• Source passage:
How Haskell threads block

Posted on July 10, 2020 by wjwh

If you’ve played around with Haskell for any amount of time, you probably know it has a M:N threading model with many Haskell threads multiplexed by a userspace scheduler onto a few operating system (OS) threads. Since a Haskell thread uses much less memory than an OS thread, it becomes possible to spin up large numbers (hundreds of thousands to millions) of Haskell threads. This threading model has great benefits for readibility, since most programmers find it easier to follow a linear “top-to-bottom” path through the code than to follow along nested callbacks. There are also some drawbacks to this approach. For example, managing blocking system calls becomes much harder, since a thread that is doing a blocking operation cannot serve normal workloads. There is also much more bookkeeping to be done in the runtime, which would normally be left to the operating system.

In this post I’ll give a brief introduction to how the Haskell runtime system handles these problems. I will focus on the parts that handle blocking and scheduling of threads but there is much more to the runtime system, more than can feasably be covered in a single blog post. As a quick note, most of the information in this post covers Linux and other POSIX-compliant systems. Windows is not covered, as this post is already long enough. The Windows I/O subsystem is also being rewritten as we speak, so any detailed information would likely be out of date soon.

Blocking in Haskell land

In Haskell’s runtime system, a thread is just a data structure allocated on the heap like any other. This data structure is known as a Thread State Object (TSO) and contains a lot of different information regarding the code being run by the thread. Since at most as many threads can be running as there are processors available, the scheduler has to keep track of the runnable TSOs and schedule them one by one. For this purpose it keeps a “run queue” with TSOs. During every scheduler loop it takes the first TSO off the queue and runs it for a bit until its time slot is done (by default time slots are 20 ms, but you can tweak that). However, not all threads run until their time slot is up. It often happens that a Haskell thread depends on a result being computed by some other thread. In that case, the thread can do no more work until the result is available and should be scheduled out until the desired result is available.

The first class of possible blocks is caused by Haskell threads waiting for other Haskell threads. This might, for example, be the case in a producer-consumer type of situation spread over multiple threads, where there is one consumer thread waiting for results generated by multiple producer threads. Almost all such synchronisation is done by blocking on an MVar or one of its variations, like the TMVar. MVars are pretty interesting data structures: they are high level enough to present a useful interface to application programmers but their implementation hooks directly into the runtime system.

Structurally, an MVar consists of a reference to a possible value and two queues for threads currently blocked on the MVar trying to read (if the MVar is empty) or write (if it is full).

• Collected material:
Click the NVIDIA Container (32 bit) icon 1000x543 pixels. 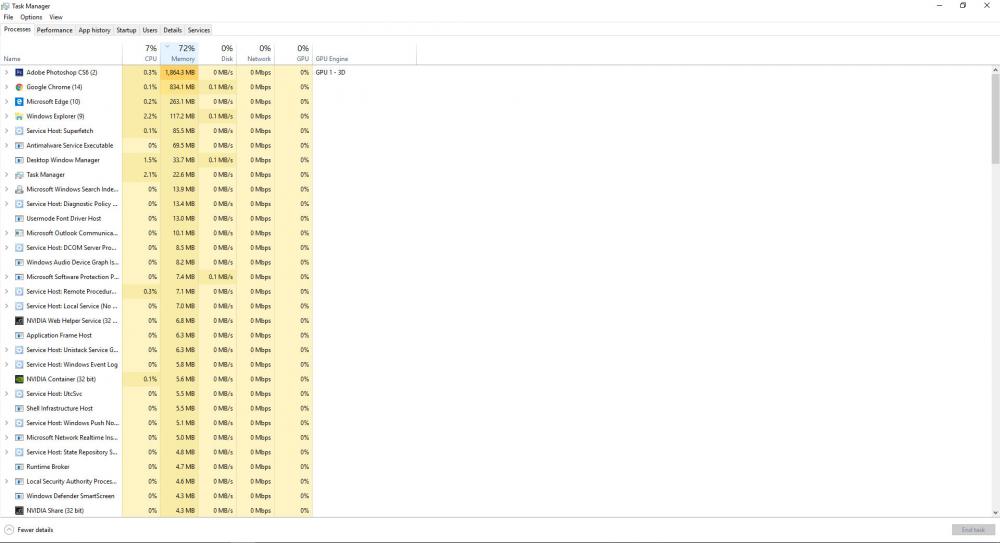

• Written exercise:
Extend the blog post on how Haskell threads block, starting right after its description of an MVar's structure.

• The reply:
A tale of many thread queues

When a thread tries to read from an empty MVar or tries to write to a full MVar, the readMVar and putMVar functions will add its TSO to the relevant TSO queue in the MVar and remove it from the run queue of the scheduler (to be precise, it’s more like not putting the TSO back on the run queue in the first place). Conversely, writing a value to an empty MVar with threads waiting to read from it will not just put the value in the MVar, but will also take the first TSO from the “waiting to read” queue of the MVar and put it back on the run queue of the scheduler. A similar thing happens for reading from a full MVar with threads waiting to write to it.

In this view, the Haskell thread scheduling system can be seen as one “big” TSO queue for runnable threads belonging to the scheduler, combined with many smaller TSO queues for blocked threads scattered around the heap that belong to various MVars and their variations. It means that any blocking threads will not even be considered for scheduling, while still being kept track of in a principled manner.

`ThreadBlockedIndefinitelyOnMVar`

A side benefit of keeping track of TSOs with MVars is that it makes automatic deadlock detection possible in some cases: when no non-blocked threads hold a reference to an MVar, it is impossible to do putMVar or takeMVar operations on it. This means that any threads blocking on the MVar will never be woken up and the MVar as a whole can be reclaimed by the garbage collector. As part of reclaiming the space held by the MVar, any threads in the “waiting to read” and “waiting to write” queues will receive ThreadBlockedIndefinitelyOnMVar exception.

Blocking on system calls

A second cause of blocking system calls happens not between Haskell threads, but between a Haskell thread and the operating system. Trying to read data from a socket without any bytes available to read will either block until data is available to read or return immediately with EAGAIN or EWOULDBLOCK if the socket has been set to non-blocking mode. Some system calls have non-blocking modes, but not all.

Safe and unsafe

Since system calls are made available by the operating system as C libraries, they have to be accessed through the Haskell FFI. For this article, the most important distinction is whether the C function is marked as safe or as unsafe. An unsafe function will be executed in the same Haskell thread and may block. If that happens, no other Haskell threads can run on that OS thread. A safe function will prevent other threads from being blocked by spinning up a separate operating system thread and moving itself to that thread. This way, even if the function blocks it will not interfere with the operation of other Haskell threads. The downside of a safe function call is that it needs to start a new operating thread, which has nonzero costs in both time and memory.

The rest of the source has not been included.